懶得搭理他們的易遲遲看向巫永飛,他搖了搖頭,“還沒呢,剛到把身上打理幹淨。”
地裡忙活了一天,身上臉上都是灰啊土的,難受。
“晚上吃什麼?”
“糙米飯,菜地裡摘幾個茄子,再來個黃瓜和蕹菜,行不行?”
蕹菜是空心菜,這玩意野,長了一茬又一茬。
天天空心菜吃得易遲遲臉都快綠了。
“雞蛋……”
“沒有,上次吃完了。”
“肉……”
“也沒有,之前農忙的時候你天天要吃做完了。”
擔心她又要一些沒有的菜,巫永飛木著臉用平靜無波的聲音唸叨,“雞鴨魚肉這些都沒有,所有的菜都在菜地裡,你想吃什麼自己摘,我只負責做。”
易遲遲想了想,“吃魚吧。

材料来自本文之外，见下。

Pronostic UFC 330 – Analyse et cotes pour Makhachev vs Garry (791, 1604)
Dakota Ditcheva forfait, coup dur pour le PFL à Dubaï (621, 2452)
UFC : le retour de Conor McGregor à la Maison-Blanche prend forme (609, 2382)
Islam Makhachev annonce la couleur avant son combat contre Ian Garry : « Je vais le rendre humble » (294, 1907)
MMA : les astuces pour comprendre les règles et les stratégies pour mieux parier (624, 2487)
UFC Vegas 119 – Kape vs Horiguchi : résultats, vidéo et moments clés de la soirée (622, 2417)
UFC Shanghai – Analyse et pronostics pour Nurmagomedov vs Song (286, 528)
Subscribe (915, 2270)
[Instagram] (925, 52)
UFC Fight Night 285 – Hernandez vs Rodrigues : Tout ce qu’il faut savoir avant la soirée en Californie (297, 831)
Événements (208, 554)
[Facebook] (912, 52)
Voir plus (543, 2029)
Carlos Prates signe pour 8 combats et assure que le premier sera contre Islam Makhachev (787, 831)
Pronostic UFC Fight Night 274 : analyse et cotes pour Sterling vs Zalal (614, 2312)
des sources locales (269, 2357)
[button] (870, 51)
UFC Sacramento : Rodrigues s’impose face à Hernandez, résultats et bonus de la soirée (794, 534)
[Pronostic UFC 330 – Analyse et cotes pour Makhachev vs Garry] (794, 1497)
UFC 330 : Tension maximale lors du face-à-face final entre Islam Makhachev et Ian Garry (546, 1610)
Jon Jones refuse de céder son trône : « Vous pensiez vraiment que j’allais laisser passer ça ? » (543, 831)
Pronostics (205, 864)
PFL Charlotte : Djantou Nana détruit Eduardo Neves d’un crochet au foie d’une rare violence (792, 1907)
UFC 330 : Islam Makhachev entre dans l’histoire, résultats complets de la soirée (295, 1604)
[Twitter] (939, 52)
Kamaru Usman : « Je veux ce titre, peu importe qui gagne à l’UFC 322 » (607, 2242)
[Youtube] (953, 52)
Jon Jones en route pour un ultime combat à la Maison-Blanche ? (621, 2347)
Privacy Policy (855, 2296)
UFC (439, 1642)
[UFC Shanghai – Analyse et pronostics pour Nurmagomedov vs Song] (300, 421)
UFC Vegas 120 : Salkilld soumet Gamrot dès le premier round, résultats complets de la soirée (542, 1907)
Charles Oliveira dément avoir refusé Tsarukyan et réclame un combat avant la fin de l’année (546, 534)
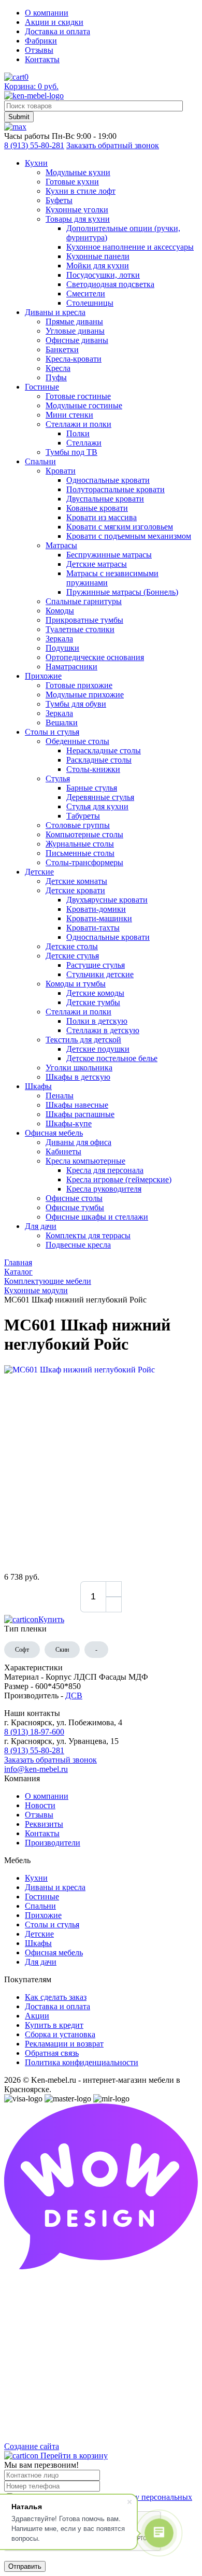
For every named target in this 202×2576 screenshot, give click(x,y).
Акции (37, 2015)
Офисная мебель (54, 1952)
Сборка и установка (60, 2034)
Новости (40, 1805)
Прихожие (43, 1915)
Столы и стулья (52, 1924)
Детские (39, 1933)
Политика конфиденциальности (81, 2062)
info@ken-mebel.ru (36, 1769)
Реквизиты (44, 1824)
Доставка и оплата (57, 31)
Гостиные (42, 1896)
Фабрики (41, 40)
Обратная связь (52, 2053)
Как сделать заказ (55, 1997)
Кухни (36, 1877)
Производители (52, 1842)
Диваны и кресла (55, 1887)
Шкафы (38, 1943)
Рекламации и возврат (64, 2043)
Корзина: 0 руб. (31, 86)
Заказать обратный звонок (112, 145)
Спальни (40, 1905)
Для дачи (40, 1961)
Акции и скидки (54, 22)
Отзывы (39, 50)
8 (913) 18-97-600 (34, 1731)
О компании (46, 12)
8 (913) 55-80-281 (34, 145)
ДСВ (73, 1695)
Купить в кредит (54, 2025)
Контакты (42, 59)
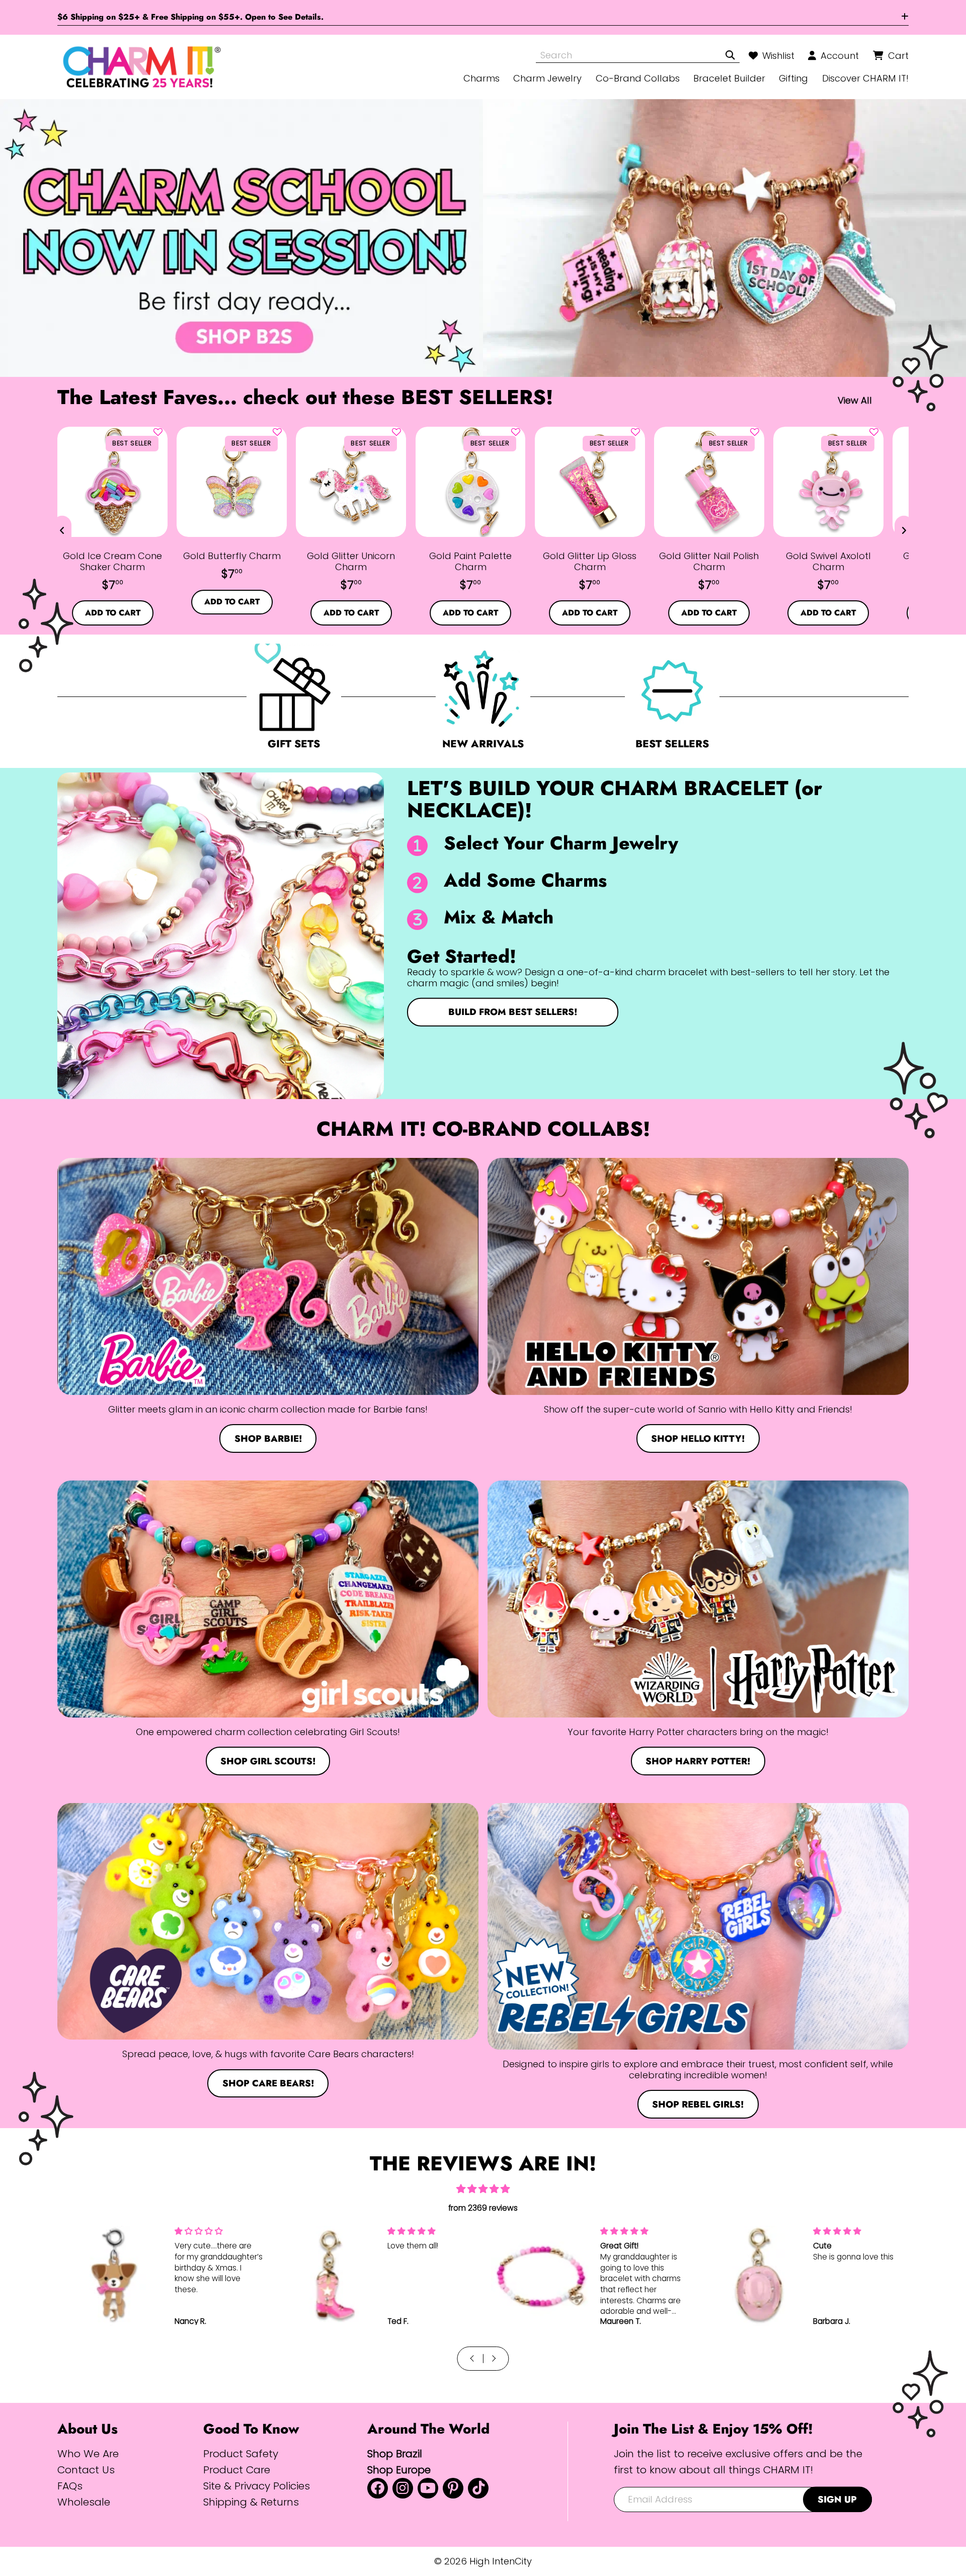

”
“哪來的魚?”
“有!”
她回屋拿了魷魚幹出來,聞時他們當初寄的海貨不少。
諸如蝦貝小鮑魚這些都吃完了,唯獨還剩一些魷魚幹沒吃。
易遲遲不愛吃魷魚,但丁點葷腥都沒有的情況下,用魷魚幹湊個數也不是不行。
“做這個。”
“行。”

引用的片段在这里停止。